Entries supplied:
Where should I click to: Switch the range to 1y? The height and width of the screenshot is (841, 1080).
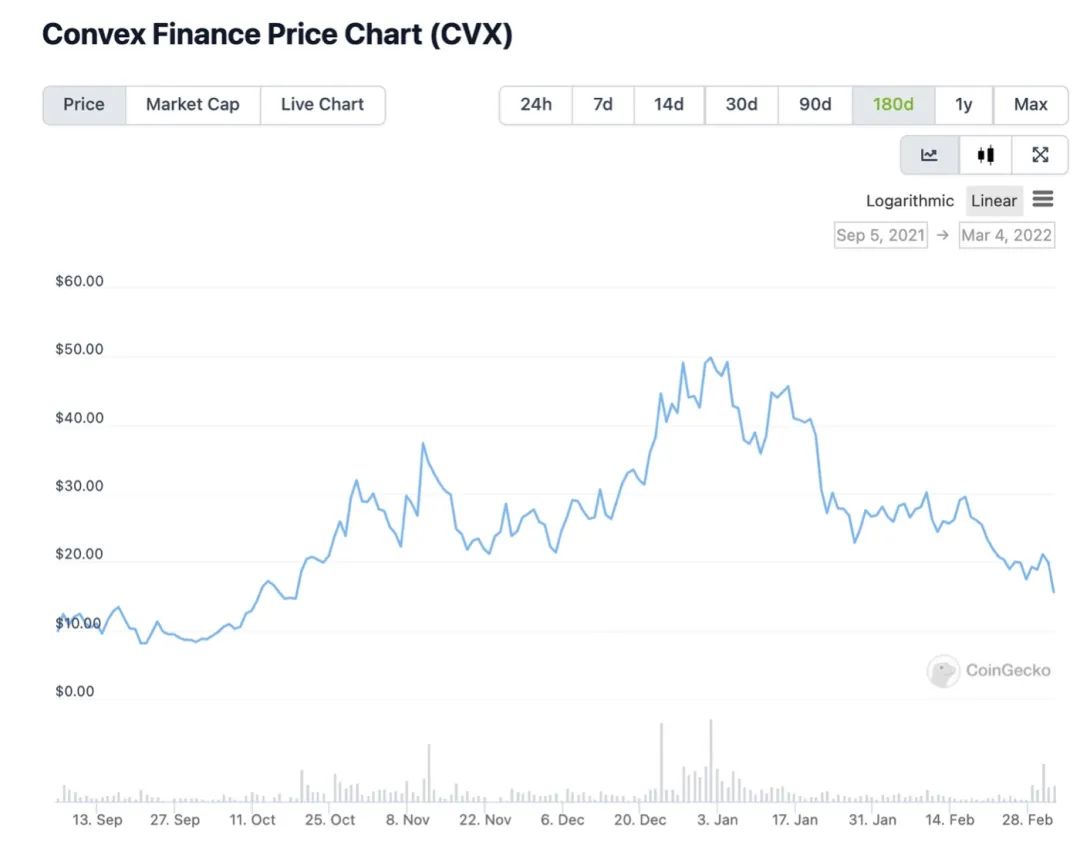pos(964,105)
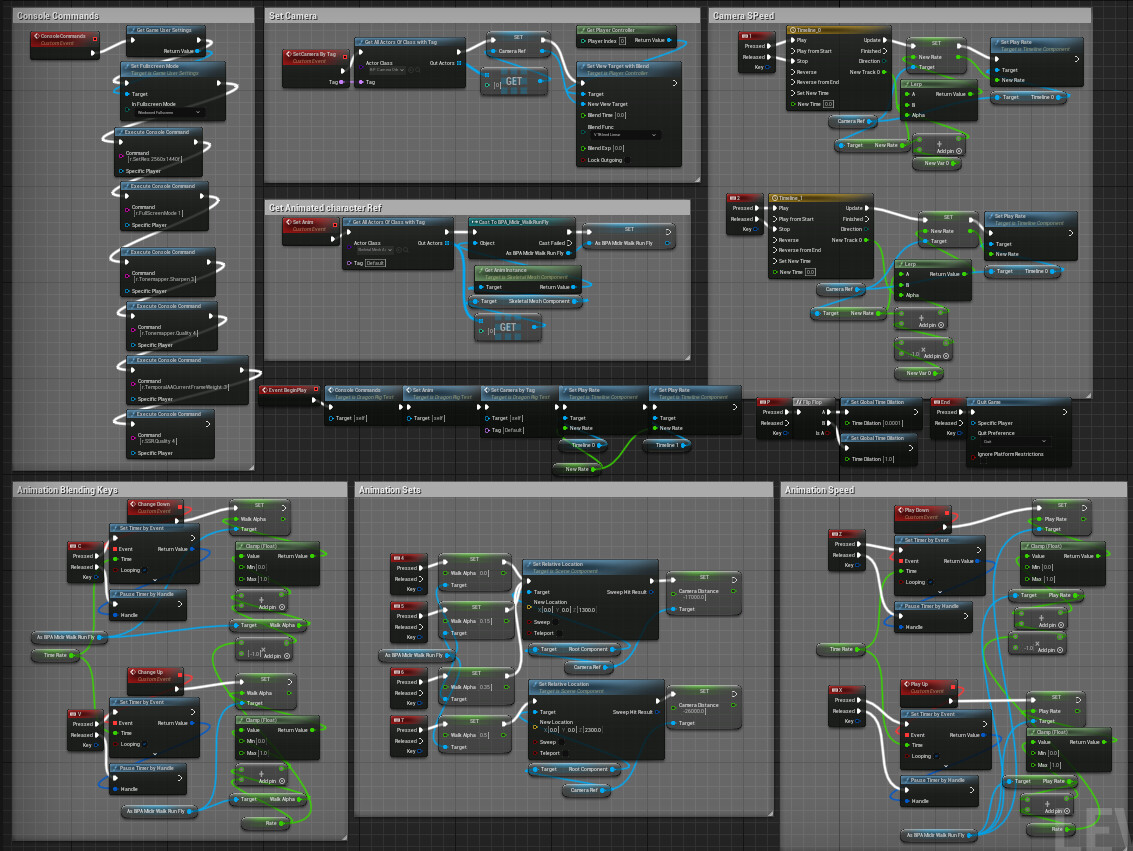
Task: Enable Lock Outgoing on Set View Target
Action: pos(628,160)
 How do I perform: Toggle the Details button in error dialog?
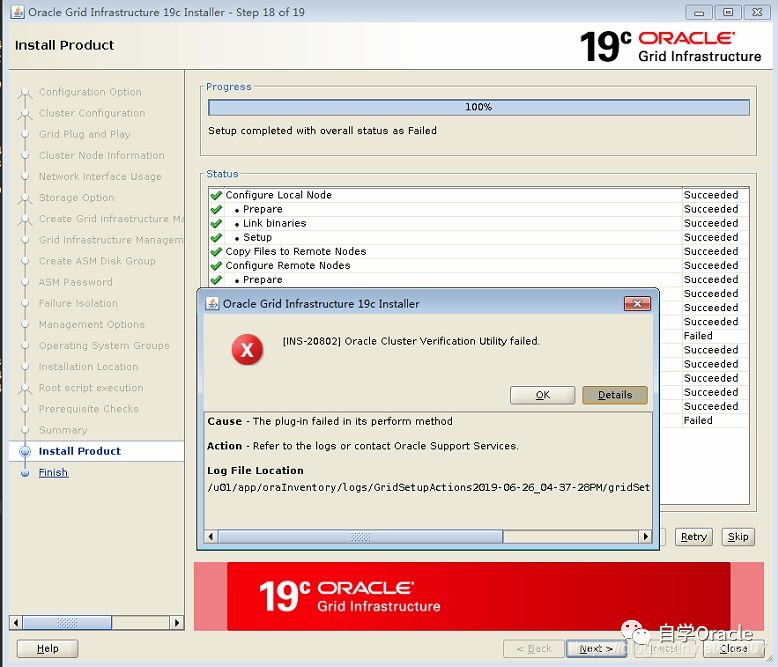point(614,395)
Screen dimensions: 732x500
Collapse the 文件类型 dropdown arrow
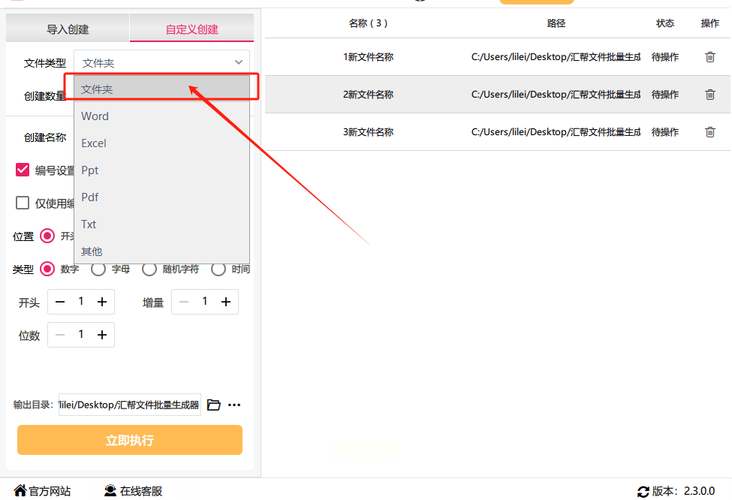(x=239, y=62)
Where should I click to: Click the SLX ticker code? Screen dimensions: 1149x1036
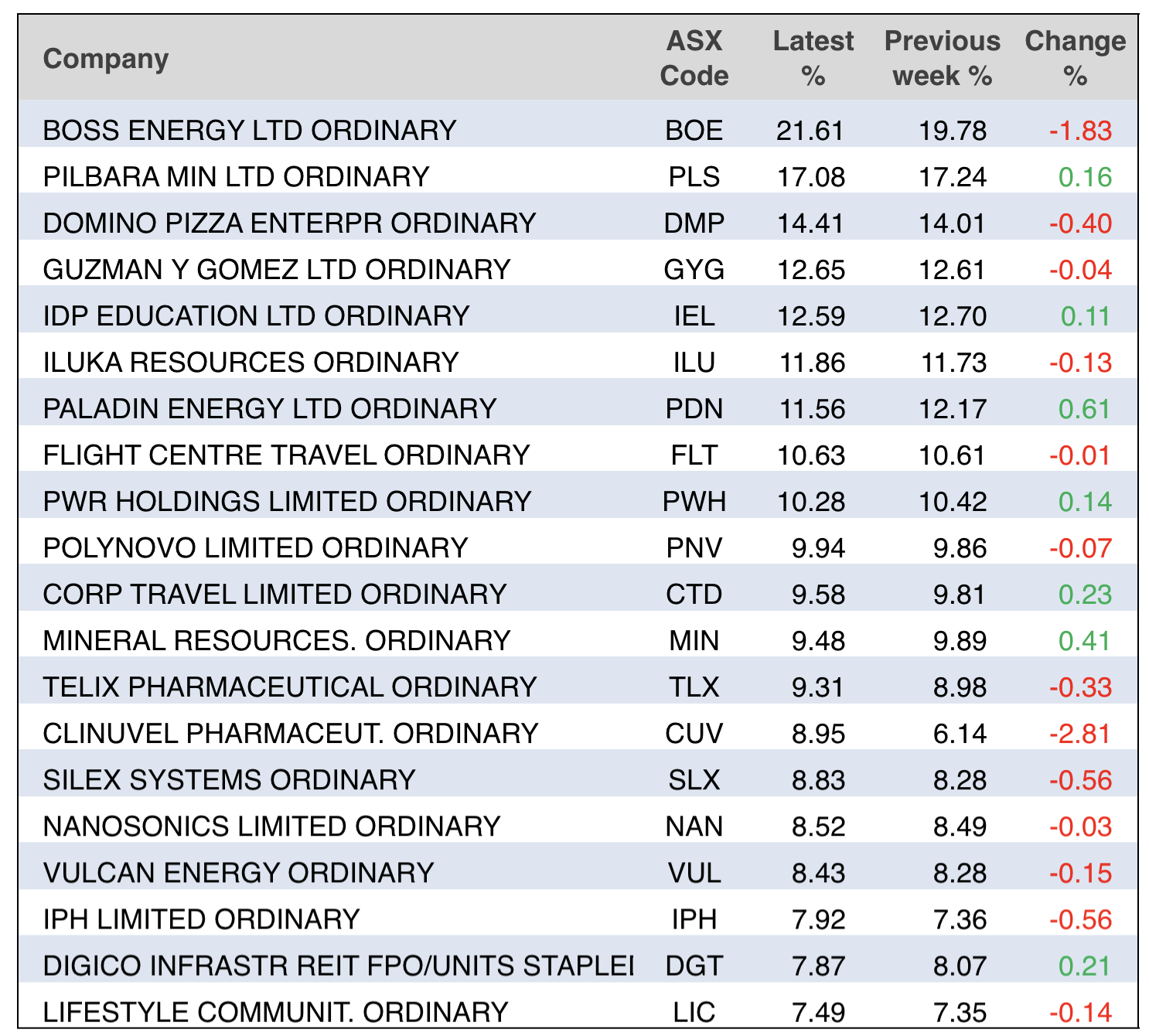tap(694, 780)
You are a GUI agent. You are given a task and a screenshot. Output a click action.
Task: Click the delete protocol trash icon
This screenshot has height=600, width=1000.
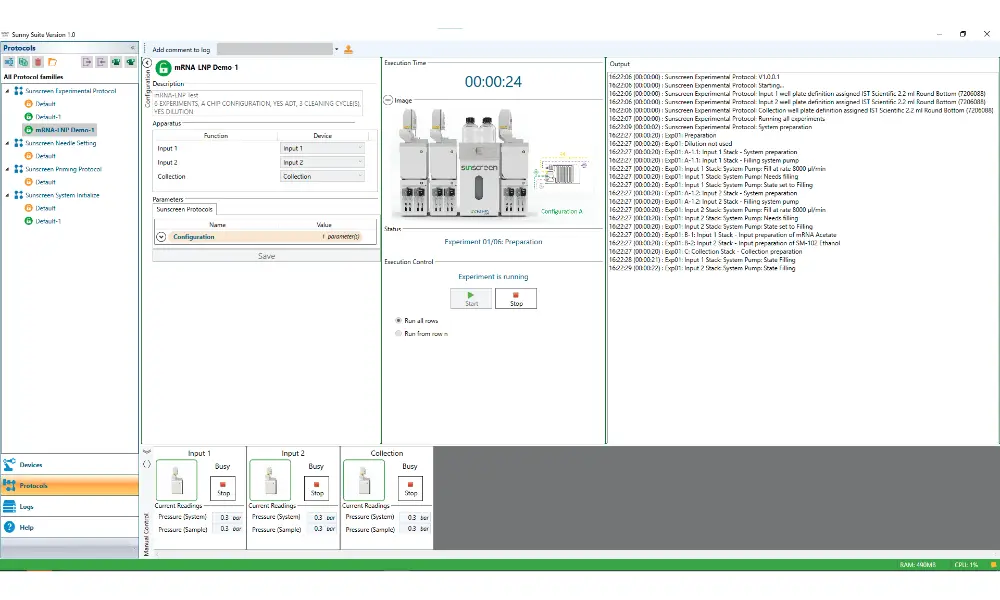(x=37, y=62)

What to produce:
Give back every line of the material exactly as written, but not the pictures.

Task output:
Where should I click to: Switch the range to 1y? The height and width of the screenshot is (841, 1080).
pos(964,105)
Task: Enable Lock Outgoing on Set View Target
Action: pos(628,160)
 How do I perform: Toggle the Details button in error dialog?
point(614,395)
Screen dimensions: 732x500
Collapse the 文件类型 dropdown arrow
(x=239, y=62)
Where should I click to: Click the SLX ticker code? Screen dimensions: 1149x1036
tap(694, 780)
You are a GUI agent. You are given a task and a screenshot. Output a click action.
Task: Click the delete protocol trash icon
This screenshot has height=600, width=1000.
(x=37, y=62)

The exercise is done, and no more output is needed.